So what is it for you? Maybe it’s the college you went to, or the fact that you didn’t need college. Maybe it’s money, or hard work, or overcoming some adversity. Maybe it’s children or grandchildren. Maybe it’s musical gifting. It could be humility. We all bring something to the table. Good things. Gifts from God. Things to be thankful for.
In the verses leading up to this morning’s passage, Paul mentions a few of his.
You can see this in Philippians 3:4-6
Philippians 3:4–6 ESV
though I myself have reason for confidence in the flesh also. If anyone else thinks he has reason for confidence in the flesh, I have more: circumcised on the eighth day, of the people of Israel, of the tribe of Benjamin, a Hebrew of Hebrews; as to the law, a Pharisee; as to zeal, a persecutor of the church; as to righteousness under the law, blameless.
Paul does not seem to be modeling humility for us at this point. He’s got a strong resume, by earthly standards, at least for a first century adherent of Judaism. He brings a lot to the table: his religious and cultural background, his status in the religious elite. His family tree. If there was a first century, Jewish equivalent to the saying, “If you’re not Dutch, you’re not much,” you can bet that Paul knew it. He brought character traits, his zeal, as he mentions, and to cap it off, a blameless righteousness under the law. But he had a realization when he met Christ.
Philippians 3:7 ESV
But whatever gain I had, I counted as loss for the sake of Christ.
These things in our lives, these good things, things that make us who we are, things we like on Facebook to show that they are a part of our identity, when they go up against Christ, they need to lose. Jesus said that
Matthew 13:44 ESV
“The kingdom of heaven is like treasure hidden in a field, which a man found and covered up. Then in his joy he goes and sells all that he has and buys that field.

Available data:
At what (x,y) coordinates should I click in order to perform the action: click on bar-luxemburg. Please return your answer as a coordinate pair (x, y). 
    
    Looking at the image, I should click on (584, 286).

Task set:
1 > In the sermon excerpt on Philippians 3, which tribe does Paul say he is from?
2 > Write a continuation of the sermon excerpt on Philippians 3, picking up right after its final sentence.
The data is not needed for what follows.

Results for each task:
1 > The tribe of Benjamin.

2 >
And that’s what Paul does. He says
Philippians 3:8 ESV
Indeed, I count everything as loss because of the surpassing worth of knowing Christ Jesus my Lord. For his sake I have suffered the loss of all things and count them as rubbish, in order that I may gain Christ
Paul is describing a moment of conversion, of repentance. He may be alluding to Isaiah 64:6 which says
Isaiah 64:6 ESV
We have all become like one who is unclean, and all our righteous deeds are like a polluted garment. We all fade like a leaf, and our iniquities, like the wind, take us away.
Paul’s eyes were opened, literally, and he understood that these merit badges we carry around with us, don’t ultimately hold us up. They aren’t the things in life that keep us afloat. They cause us to sink. They weigh us down in the moment that Jesus calls us out on the water to come to him. What we need to do is take off the coat they are hanging on. Paul let his life medals sink to the bottom of the sea. He counted them as the loss that really were for the sake of his new and greater prize, knowing, experiencing Jesus Christ.
If Christ needed him, he was ready to leave anything and everything to follow and obey. Not just because of the benefits he could receive from knowing Christ, but instead, knowing Christ, was his benefit. And he was willing to lose everything else in order to truly know Christ and follow him, not just the things he didn’t care much about anyway. Not just his As Seen on TV collection, but his identity, his conception of what is honorable, his life’s work, his connections and he found his new identity, sense of honor, life’s work and connections in Christ, but he wasn’t just trading up to Christian things. He was trading up to Jesus Christ himself. It’s just that, in his goodness, Christ caused those things to follow.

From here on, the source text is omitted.